● 抜粋箇所
----------

日経平均株価 が再び3万7000円を割りました。
まだ小幅な割り方ですのでリスクは小さいように見えますが、今週は5/20の0.08%上昇を除き下落が続き短期的に下落方向へ向かっています。
4/23~5/13は下落がたった1日だけで上昇が続き、好調に推移しているように見えました。
しかし、そこから一転して5/14以降は5/20除き下落が続き軟調に推移しています。
まだ上昇した分を下落してしまったわけではありませんが、続伸が続いていただけに、この下落方向への動きは気がかりなところでしょう。
はたして、来週の日本株市場や日経平均株価は、どのように推移することが予想されるのでしょうか。
そこで今回も「株トレンド指数」や先週の動向をもとに、今週の株式市場の動向や、今後の動向について考えていきましょう。
今週の市場動向と日経平均株価の変動
こちらをご覧ください。こちらは5/9〜5/22の日経平均株価と株トレンド指数の状況です。

株トレンド指数は、以下のような4つの指数で構成されています。
・天井指数…「170」付近で、相場全体の上昇トレンドが終焉する傾向
・底値指数…「220~420」付近で、相場全体が底値に近づき適正株価まで回復傾向
・押し目買い指数…30に近い水準になると押し目買い戦略が機能しやすい傾向
・空売り指数…「50」付近で、相場全体の上昇にブレーキが掛かる傾向
今週の株式市場は、先週と同様に日経平均株価と株式市場全体が”あまり連動していない週”でした。ただし、見方によっては「連動している」とも言えます。
なぜなら、今週の株式市場も先週同様「空売り指数」が目立つ週だったからです。
株トレンド指数から見る今週の日本株市場の特長
先週よりは空売り指数の勢いがなくなりましたので、株式市場全体を牽引するような勢いではありませんでした。
しかし、依然として株式市場の上昇にブレーキを掛ける役割の空売り指数が他の指数よりも目立っていたことで、株式市場全体と日経平均株価に差異があったと考えられます。

----------

● 表示情報
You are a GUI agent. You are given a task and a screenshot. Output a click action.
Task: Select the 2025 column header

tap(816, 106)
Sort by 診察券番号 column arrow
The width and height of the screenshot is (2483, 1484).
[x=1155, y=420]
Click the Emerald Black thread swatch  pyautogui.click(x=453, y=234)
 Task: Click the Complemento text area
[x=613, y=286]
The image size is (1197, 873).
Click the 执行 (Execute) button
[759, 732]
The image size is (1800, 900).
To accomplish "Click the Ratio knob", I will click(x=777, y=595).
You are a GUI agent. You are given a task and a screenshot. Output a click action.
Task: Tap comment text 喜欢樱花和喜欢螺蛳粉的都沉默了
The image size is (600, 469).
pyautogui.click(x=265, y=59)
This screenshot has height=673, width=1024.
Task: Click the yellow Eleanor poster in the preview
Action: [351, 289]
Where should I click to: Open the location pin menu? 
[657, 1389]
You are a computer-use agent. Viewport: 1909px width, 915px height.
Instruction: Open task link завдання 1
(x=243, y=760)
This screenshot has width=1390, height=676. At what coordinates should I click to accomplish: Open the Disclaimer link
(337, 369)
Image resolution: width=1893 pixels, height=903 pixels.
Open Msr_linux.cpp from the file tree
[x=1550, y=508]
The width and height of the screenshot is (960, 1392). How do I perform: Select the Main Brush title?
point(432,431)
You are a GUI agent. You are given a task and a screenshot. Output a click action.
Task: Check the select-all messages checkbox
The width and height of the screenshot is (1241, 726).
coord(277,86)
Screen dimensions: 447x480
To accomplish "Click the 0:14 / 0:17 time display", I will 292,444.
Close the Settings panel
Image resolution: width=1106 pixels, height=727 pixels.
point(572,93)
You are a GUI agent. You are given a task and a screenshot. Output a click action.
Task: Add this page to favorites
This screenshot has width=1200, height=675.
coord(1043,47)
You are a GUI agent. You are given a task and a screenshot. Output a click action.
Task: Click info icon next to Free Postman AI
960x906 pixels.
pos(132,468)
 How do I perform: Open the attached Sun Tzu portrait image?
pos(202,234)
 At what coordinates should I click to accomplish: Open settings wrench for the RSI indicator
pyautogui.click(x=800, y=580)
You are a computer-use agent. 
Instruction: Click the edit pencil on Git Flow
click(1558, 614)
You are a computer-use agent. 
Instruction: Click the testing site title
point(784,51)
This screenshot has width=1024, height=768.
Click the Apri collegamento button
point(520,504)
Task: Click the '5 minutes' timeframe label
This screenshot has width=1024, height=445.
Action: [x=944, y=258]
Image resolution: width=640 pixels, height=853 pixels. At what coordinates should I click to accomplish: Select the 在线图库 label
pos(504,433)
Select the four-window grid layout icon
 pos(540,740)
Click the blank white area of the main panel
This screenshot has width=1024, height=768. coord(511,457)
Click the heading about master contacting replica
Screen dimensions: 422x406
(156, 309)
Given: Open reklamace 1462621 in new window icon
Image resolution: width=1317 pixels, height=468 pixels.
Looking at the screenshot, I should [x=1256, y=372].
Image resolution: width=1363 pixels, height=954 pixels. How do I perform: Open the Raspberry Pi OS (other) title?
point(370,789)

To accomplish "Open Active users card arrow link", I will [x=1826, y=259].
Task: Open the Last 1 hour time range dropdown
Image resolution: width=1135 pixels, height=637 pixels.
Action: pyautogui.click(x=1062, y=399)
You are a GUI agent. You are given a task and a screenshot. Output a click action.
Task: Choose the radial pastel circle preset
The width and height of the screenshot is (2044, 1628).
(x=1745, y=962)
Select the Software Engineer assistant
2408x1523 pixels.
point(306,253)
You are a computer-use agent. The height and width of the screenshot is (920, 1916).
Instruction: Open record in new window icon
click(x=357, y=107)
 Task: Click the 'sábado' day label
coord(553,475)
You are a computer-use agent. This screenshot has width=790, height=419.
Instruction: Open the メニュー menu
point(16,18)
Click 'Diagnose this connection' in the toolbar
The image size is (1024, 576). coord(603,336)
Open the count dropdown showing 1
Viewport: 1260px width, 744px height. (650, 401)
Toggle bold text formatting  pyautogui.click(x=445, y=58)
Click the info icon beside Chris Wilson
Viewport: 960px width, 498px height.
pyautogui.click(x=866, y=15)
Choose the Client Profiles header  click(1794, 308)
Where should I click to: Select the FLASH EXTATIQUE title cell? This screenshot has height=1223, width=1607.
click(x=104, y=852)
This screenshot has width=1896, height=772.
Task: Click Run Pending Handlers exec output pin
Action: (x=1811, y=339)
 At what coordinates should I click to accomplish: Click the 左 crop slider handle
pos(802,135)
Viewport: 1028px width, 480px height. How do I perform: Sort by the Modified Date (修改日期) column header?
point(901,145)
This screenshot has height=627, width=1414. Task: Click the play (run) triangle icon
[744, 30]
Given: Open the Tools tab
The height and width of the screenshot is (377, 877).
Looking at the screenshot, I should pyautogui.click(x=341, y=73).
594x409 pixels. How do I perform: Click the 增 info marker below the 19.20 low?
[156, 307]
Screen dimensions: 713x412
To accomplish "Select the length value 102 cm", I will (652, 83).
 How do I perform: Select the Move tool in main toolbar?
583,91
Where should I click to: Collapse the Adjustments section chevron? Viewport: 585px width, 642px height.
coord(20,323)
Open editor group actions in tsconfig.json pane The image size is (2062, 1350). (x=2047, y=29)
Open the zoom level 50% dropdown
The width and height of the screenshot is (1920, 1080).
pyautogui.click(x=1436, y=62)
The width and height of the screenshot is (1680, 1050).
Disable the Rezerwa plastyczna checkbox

----------

● 次の課題
A: 日経平均株価の記事から、「まだ小幅な割り方ですのでリス」から「は気がかりなところでしょう。」までをそのまま書き写せ。
B: 日経平均株価の記事について、次の問いに答えよ。
(i) 5/20の日経平均株価の上昇率は何%か。
(ii) 天井指数はどの水準付近で相場全体の上昇トレンドが終焉する傾向にあるか。
(iii) 押し目買い指数はどの数値に近い水準で押し目買い戦略が機能しやすくなるか。

● 課題別の解答
A:
まだ小幅な割り方ですのでリスクは小さいように見えますが、今週は5/20の0.08%上昇を除き下落が続き短期的に下落方向へ向かっています。
4/23~5/13は下落がたった1日だけで上昇が続き、好調に推移しているように見えました。
しかし、そこから一転して5/14以降は5/20除き下落が続き軟調に推移しています。
まだ上昇した分を下落してしまったわけではありませんが、続伸が続いていただけに、この下落方向への動きは気がかりなところでしょう。

B:
(i) 0.08%
(ii) 「170」付近
(iii) 30